Not in an obvious way. Just obvious enough that it makes daily mundane tasks a struggle. And obvious enough for my husband to call me on my shit.
It’s ironic because when I meet people for the first time and I use the word “shy” to describe myself, they think I am bullshitting them. It’s probably not the proper term to use but if you were inside my head during an introduction it would make sense to you. But then get the hell out of my head because I have a lot of thoughts that are probably best left alone in there.
Anxiety runs in my family. My mother’s side to be exact. Growing up she had visions of bad things happening to us. She could actually see us falling over the stair railing if we got too close (not counting the times she probably wanted to push me over it). Driving on a road with a steep drop on one side would bring her to tears. If my dad left the house she thought he was at strip clubs. They don’t have strip clubs where they live…
Although I inherited a certain level of badass from her, she also blessed me with the most beautiful thin hair, the darkest of under eye circles and to top it off I get to go about my days with a little bit of worry for no fucking reason. Thanks, mom.
Mine leaves me physically sick. I get nervous over things that others don’t think twice about. I cried in kindergarten every single day because I was scared there would be a fire drill. I wasn’t scared of a fire. I was scared of LOUD NOISES. My anxiety peaked in grade four and I missed half the school year. I cried and complained every day of a stomach ache. My parents didn’t know what was wrong with me. They thought I was lying because an upset stomach was my “excuse” every day. But I wasn’t lying, it was the symptom my mental state was giving me. I just didn’t understand at the time what I was dealing with.
I knew in my head that everything my mom panicked about was illogical. I knew that my fears were pointless. That is the thing about anxiety. It is not logical.
So one day I decided I didn’t want to be like this. I started pushing myself to do things. To overcome the irrational fear that held me back for so long. I started driving farther distances. I moved away from home without a fucking clue how to adult, like oh my God someone take care of me please! I chose a career that requires me to book appointments which has always been a trigger of mine, and then talk to COMPLETE STRANGERS like some kind of social butterfly?!
I still get a nervous gut ache before a client shows up at my door. I can finally keep up conversation with a person. I haven’t nailed the part where I don’t make myself look like an idiot and I find I put my foot in my mouth a lot more than I’d like, but hey! I’m talking. In fact I’m an oversharer. Ask me anything so we can avoid any moments of awkward silence. I’m unstoppable.
I am fortunate to be able to talk myself down from a lot of my fears. That may not be the case for everyone. My husband is aware of my struggles and knows if my anxiety ever gets out of hand that he can let me know it is time for medication. We might not see it for ourselves and sometimes our anxiety is too strong for us to overcome on our own. Some of the closest people in my life owe everything they have to getting help and that is 100% OKAY.

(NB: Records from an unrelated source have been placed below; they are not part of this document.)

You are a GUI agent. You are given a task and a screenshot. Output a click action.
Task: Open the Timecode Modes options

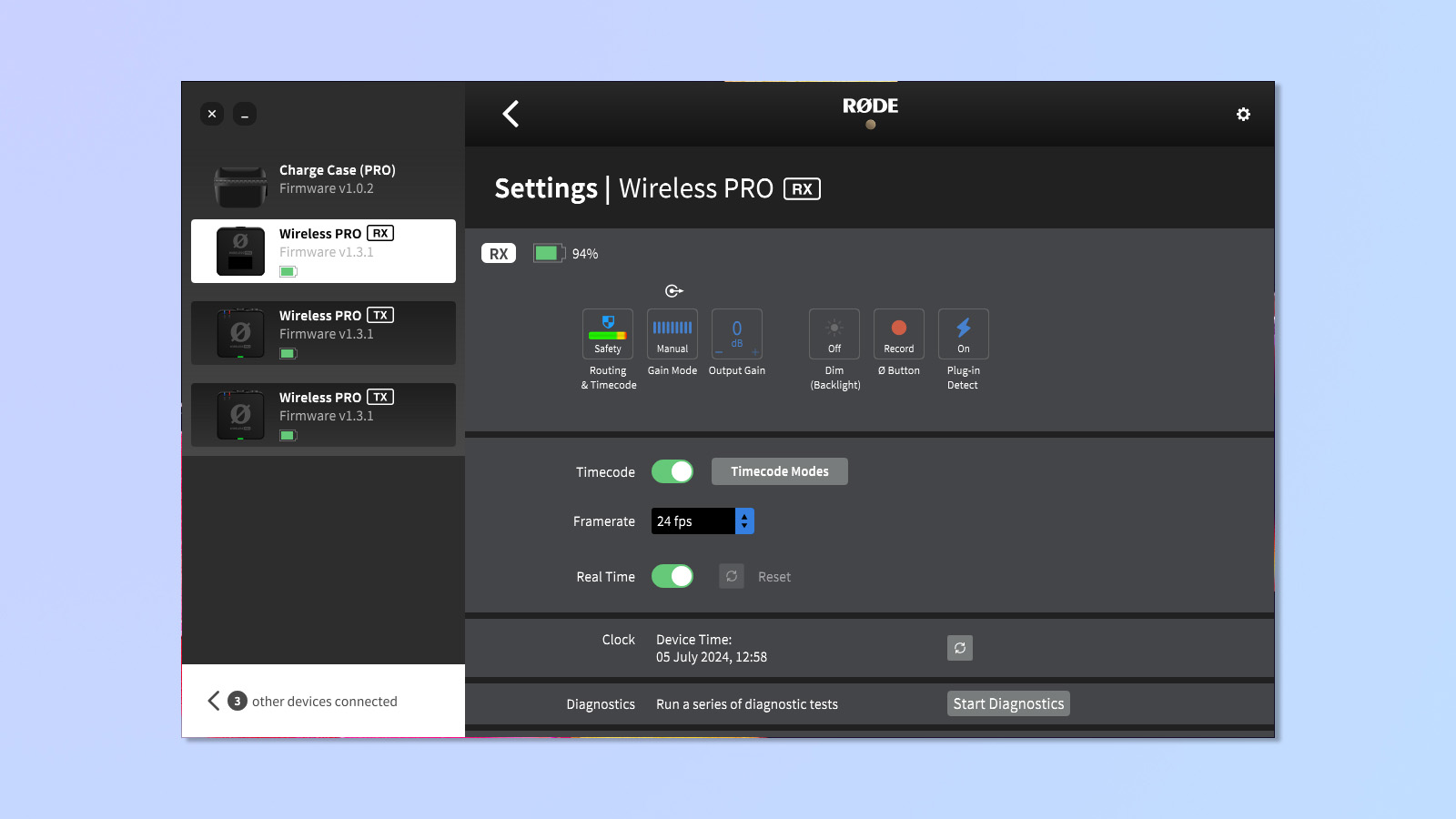click(x=779, y=471)
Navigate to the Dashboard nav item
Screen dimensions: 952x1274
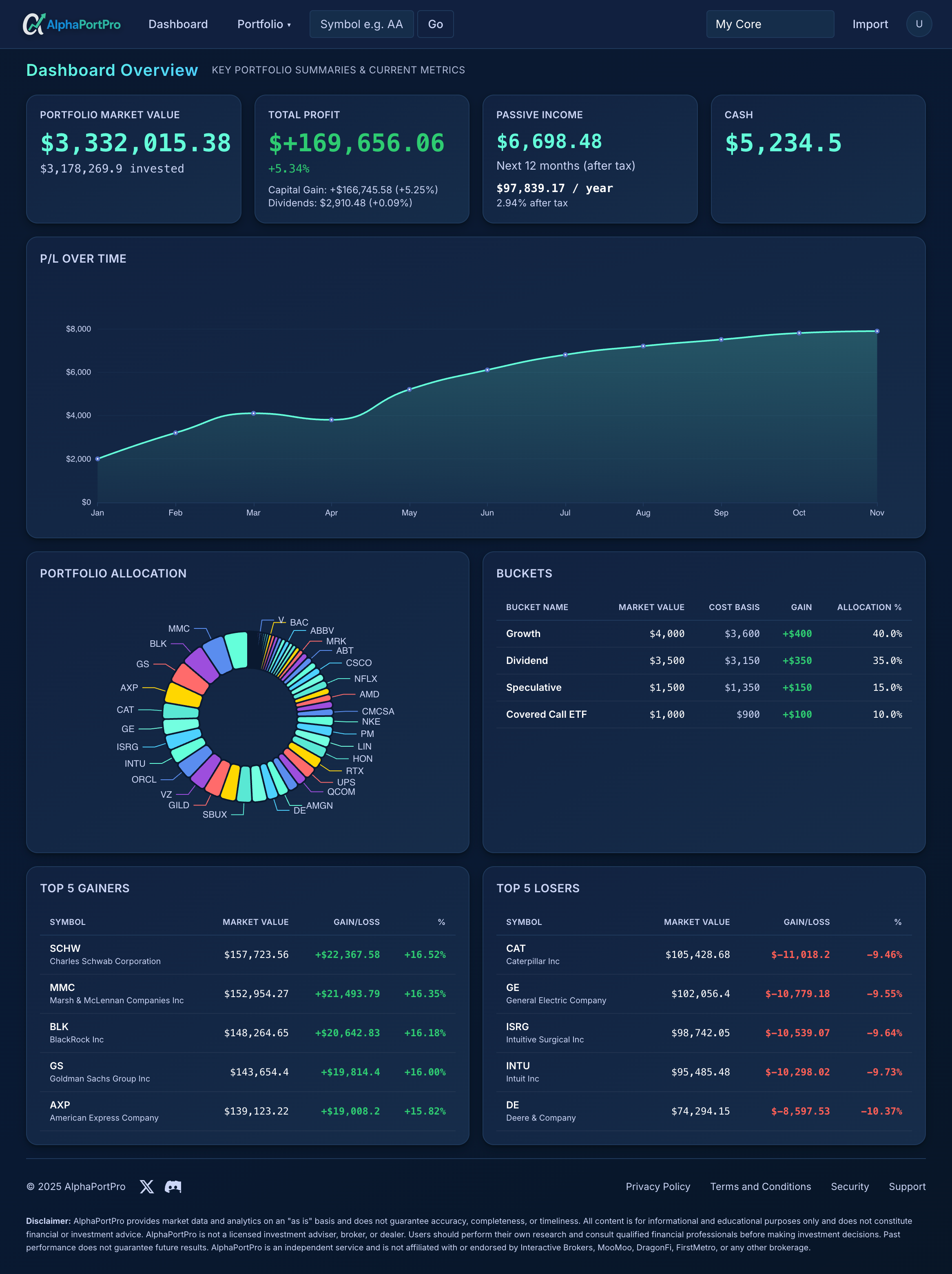177,24
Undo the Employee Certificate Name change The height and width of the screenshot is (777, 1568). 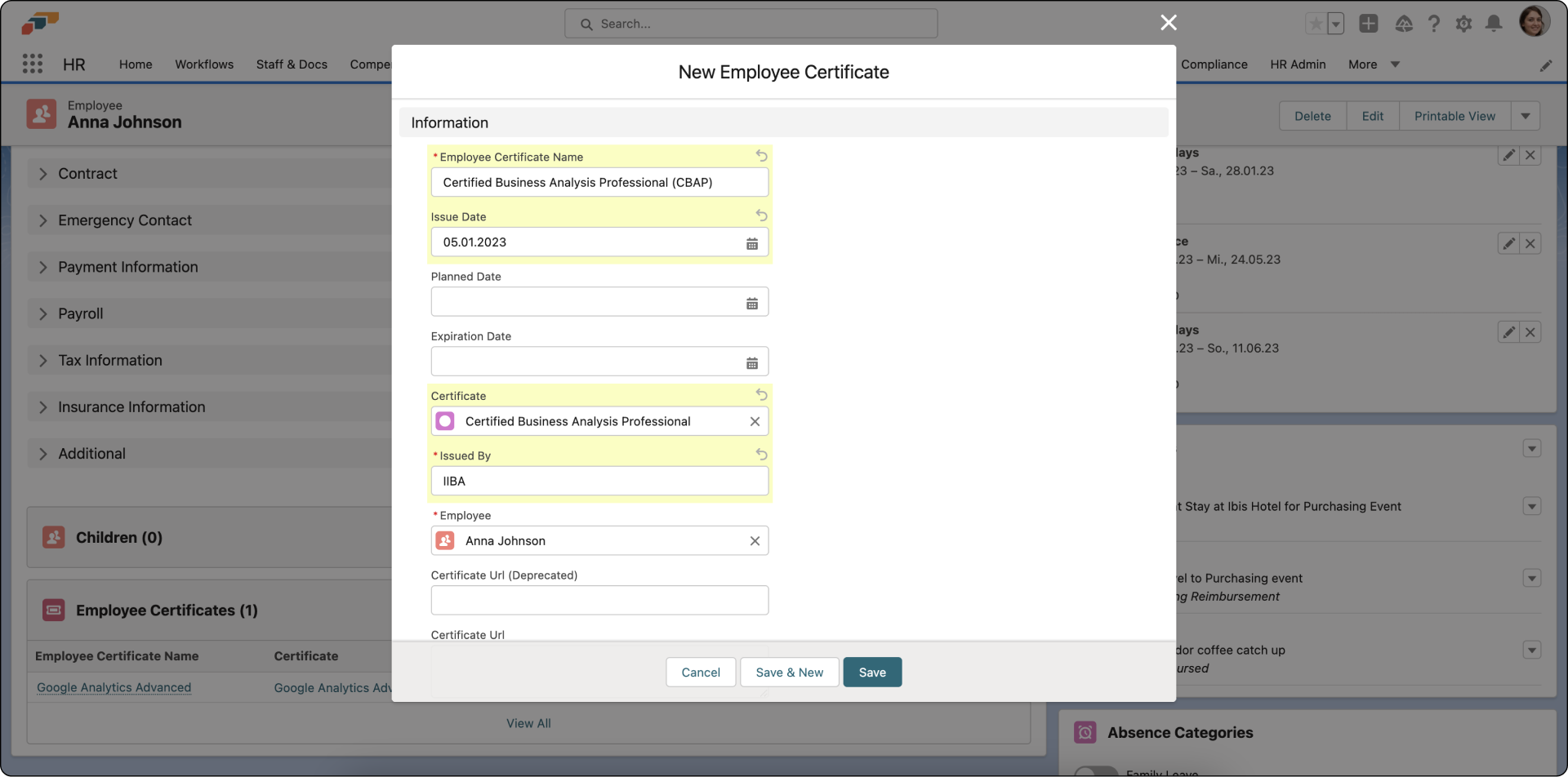point(760,155)
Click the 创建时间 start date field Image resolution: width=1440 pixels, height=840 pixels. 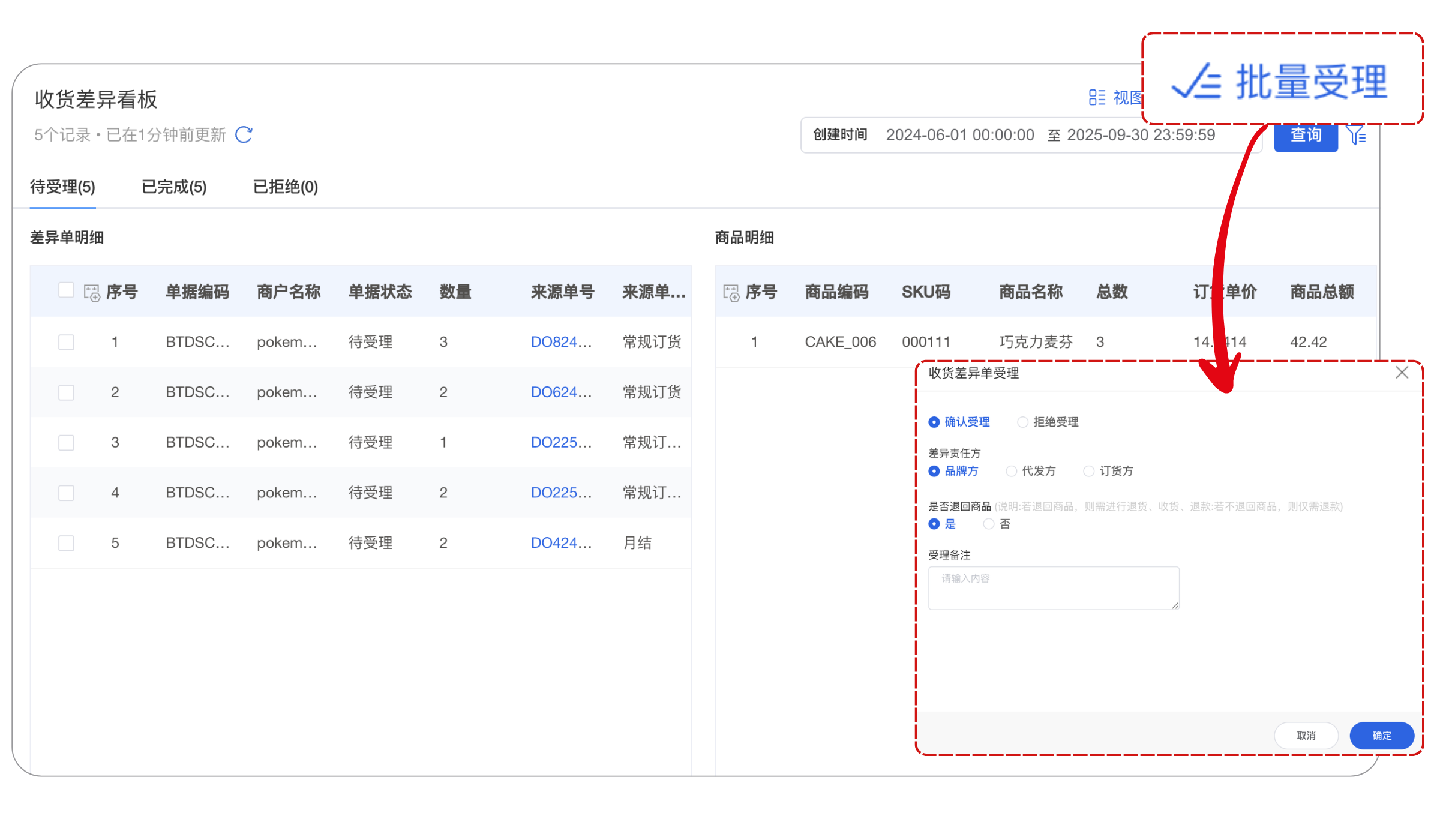960,135
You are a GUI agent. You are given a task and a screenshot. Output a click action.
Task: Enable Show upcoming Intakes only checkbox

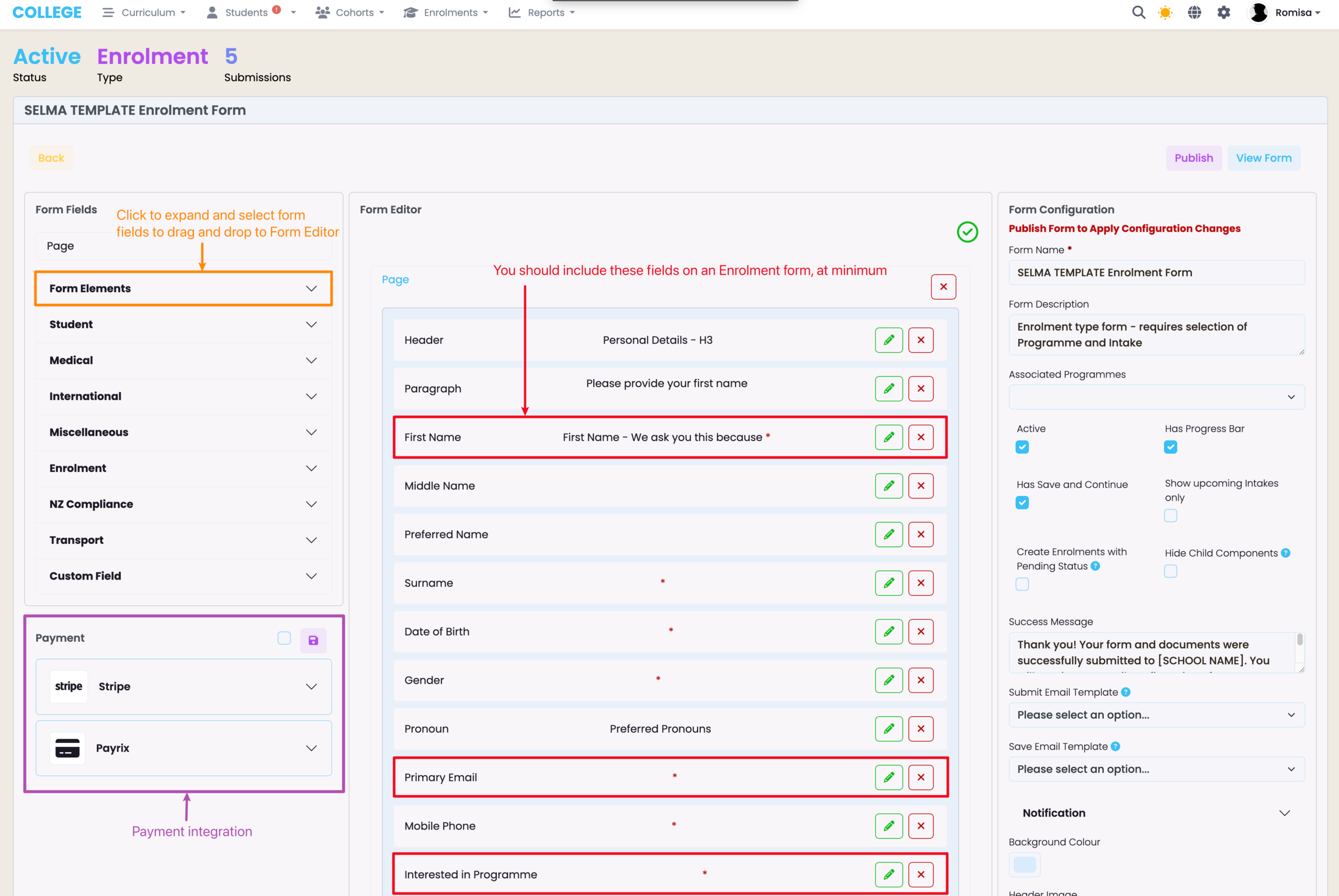click(1170, 515)
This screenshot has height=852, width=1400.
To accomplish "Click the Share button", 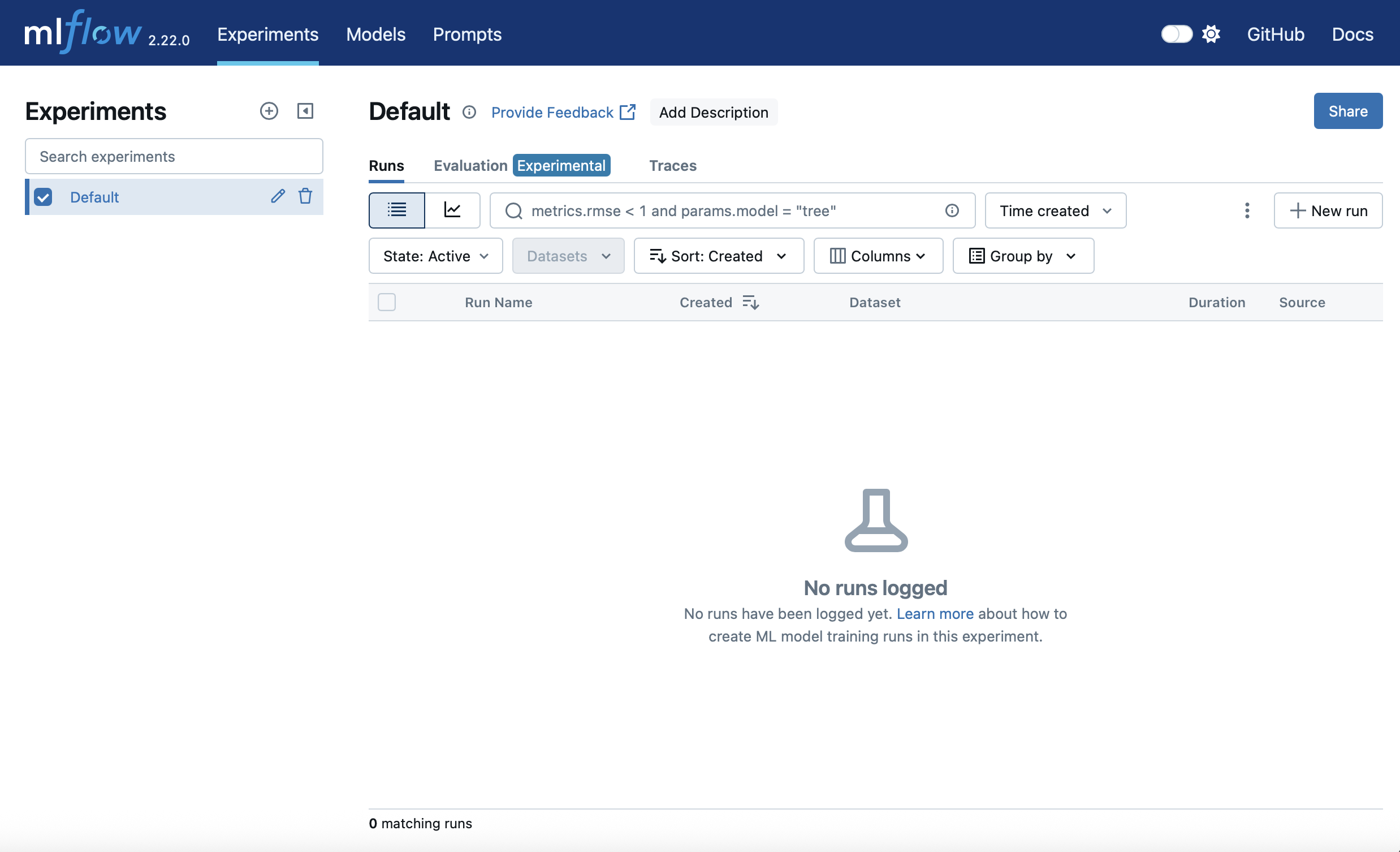I will pos(1347,111).
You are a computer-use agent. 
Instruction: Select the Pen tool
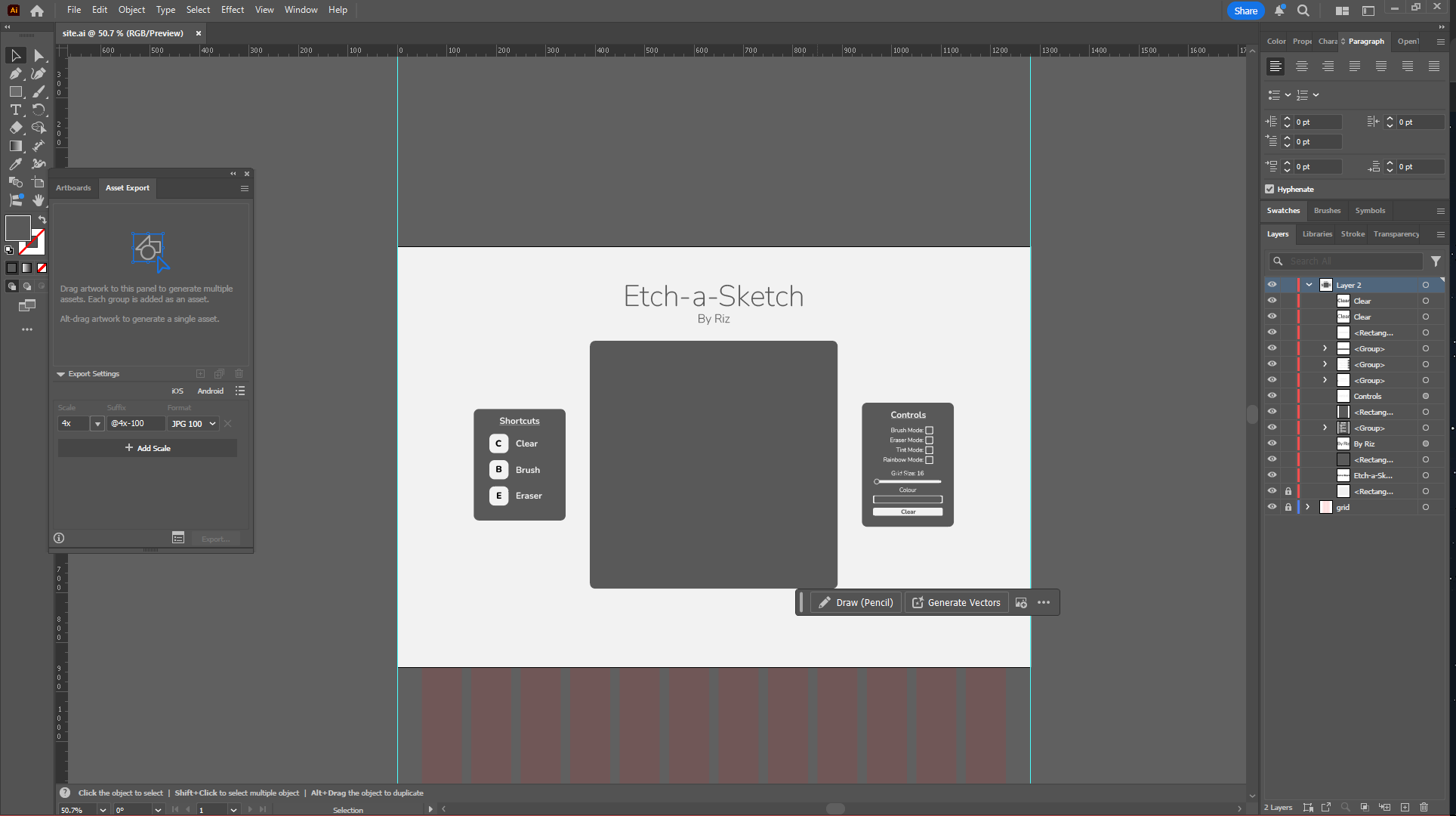15,73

I still struggle everyday. Something as simple as finding a parking spot makes me panic. I don’t like pending appointments hanging above my head and having to do things. I’m not always willing or able to overcome my anxiety. You will invite me to your party and I am going to say no. But I STILL want to be invited. Don’t forget about me, you asshole.
I am doing fine. But if you don’t see me for a while, come drag me out of my house and tell me to smarten up.